• Work instructions:
Report the count of lines containing the word "Service" in the entries below, and nothing more.

|---|

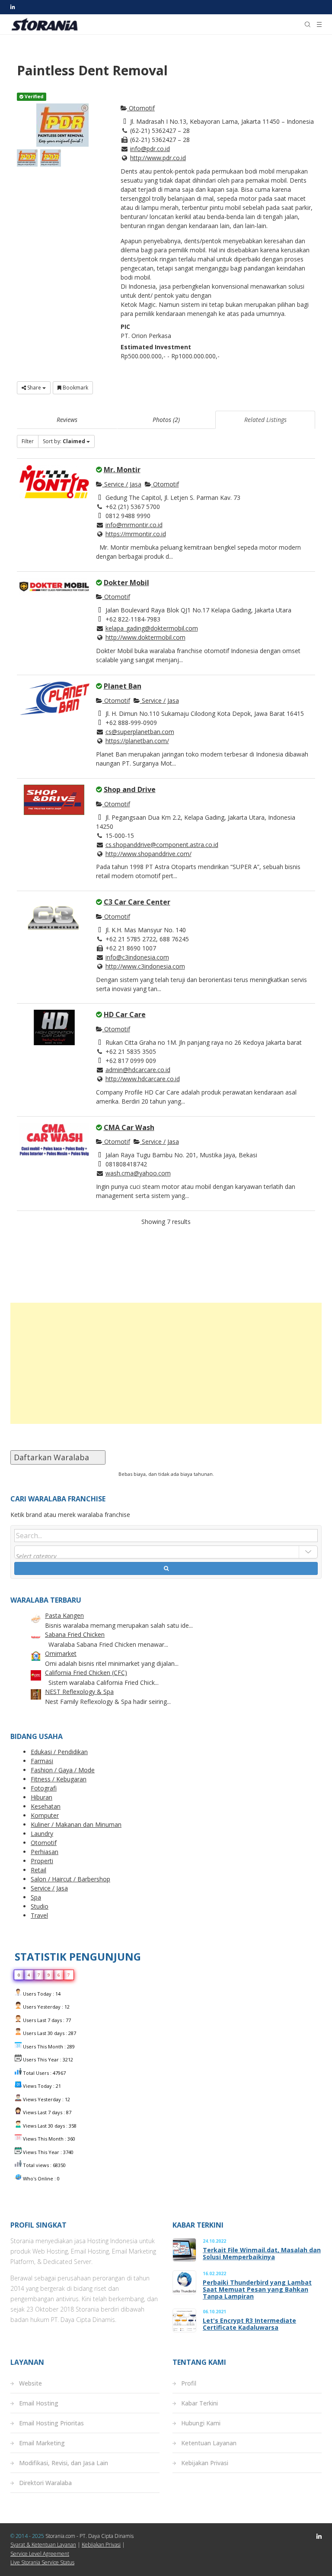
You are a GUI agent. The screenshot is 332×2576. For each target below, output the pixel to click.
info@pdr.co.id (150, 149)
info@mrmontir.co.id (134, 525)
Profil (188, 2383)
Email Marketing (42, 2443)
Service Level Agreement (39, 2553)
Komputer (45, 1815)
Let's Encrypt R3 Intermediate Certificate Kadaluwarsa (249, 2324)
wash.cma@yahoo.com (138, 1173)
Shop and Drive (130, 789)
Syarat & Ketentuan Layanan (43, 2544)
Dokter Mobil (126, 582)
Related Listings (265, 419)
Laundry (42, 1833)
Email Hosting (38, 2403)
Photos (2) (166, 419)
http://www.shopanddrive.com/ (148, 854)
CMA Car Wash (129, 1127)
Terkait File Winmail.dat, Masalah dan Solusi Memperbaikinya (262, 2253)
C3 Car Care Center (137, 902)
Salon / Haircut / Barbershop (70, 1879)
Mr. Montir (122, 469)
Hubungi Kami (200, 2423)
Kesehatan (46, 1806)
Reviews (67, 419)
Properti (42, 1861)
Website (30, 2383)
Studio (39, 1906)
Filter (28, 441)
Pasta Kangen (64, 1615)
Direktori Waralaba (45, 2483)
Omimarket (61, 1653)
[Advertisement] (166, 1363)
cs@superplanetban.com (139, 732)
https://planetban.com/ (137, 741)
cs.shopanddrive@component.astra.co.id (161, 844)
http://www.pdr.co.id (158, 158)
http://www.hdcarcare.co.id (142, 1079)
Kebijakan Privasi (204, 2463)
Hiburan (41, 1797)
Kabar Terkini (199, 2403)
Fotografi (44, 1788)
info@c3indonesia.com (137, 957)
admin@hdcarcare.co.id (137, 1070)
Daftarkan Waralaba (58, 1457)
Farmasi (42, 1761)
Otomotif (141, 108)
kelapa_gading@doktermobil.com (151, 628)
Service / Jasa (121, 484)
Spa (36, 1897)
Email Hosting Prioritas (51, 2423)
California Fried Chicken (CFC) (86, 1672)
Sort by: (64, 441)
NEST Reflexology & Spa (79, 1691)
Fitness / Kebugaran (58, 1779)
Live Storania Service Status (42, 2562)
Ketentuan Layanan (208, 2443)
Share (34, 387)
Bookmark (74, 387)
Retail (38, 1870)
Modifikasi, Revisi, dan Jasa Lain (63, 2463)
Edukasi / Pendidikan (59, 1752)
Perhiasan (44, 1852)
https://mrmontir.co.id (135, 534)
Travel (39, 1915)
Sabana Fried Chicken (75, 1634)
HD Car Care (125, 1014)
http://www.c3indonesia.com (145, 966)
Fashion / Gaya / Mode (63, 1770)
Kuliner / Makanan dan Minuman (76, 1824)
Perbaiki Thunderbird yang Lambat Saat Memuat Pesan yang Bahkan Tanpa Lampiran (257, 2289)
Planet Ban (122, 686)
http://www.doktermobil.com (145, 637)
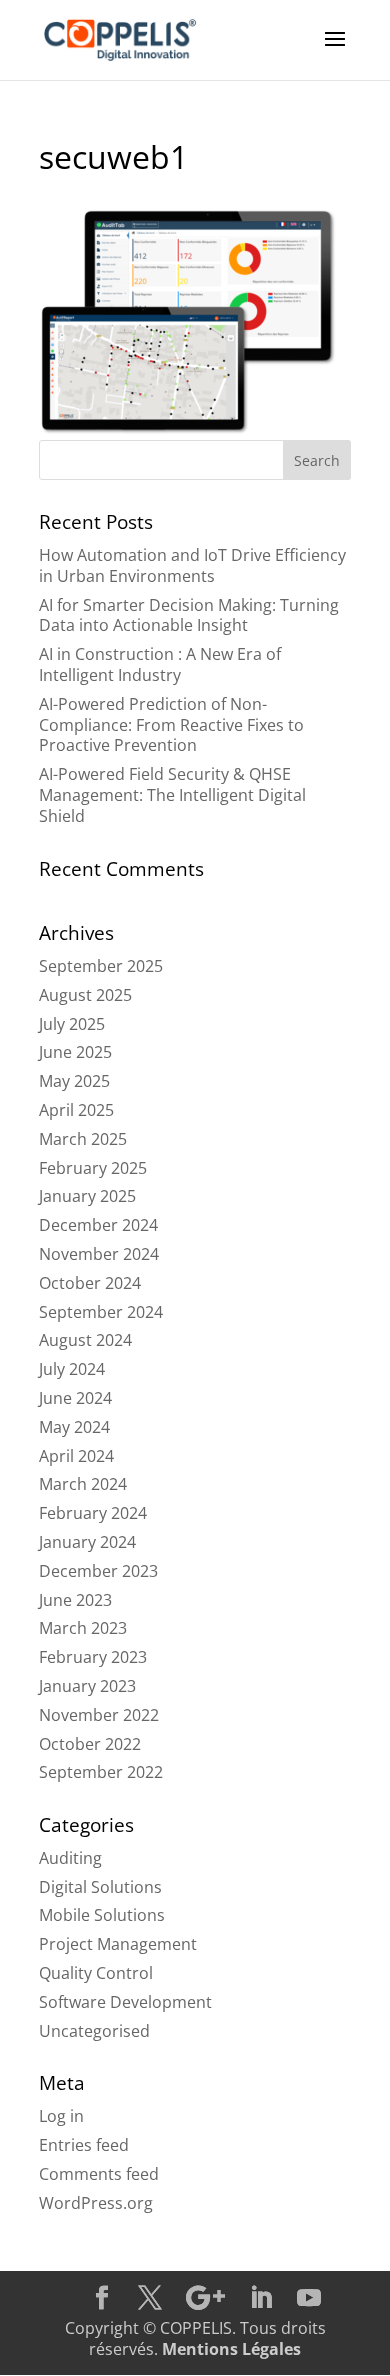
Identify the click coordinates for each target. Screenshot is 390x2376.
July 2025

|---|

• Result below:
3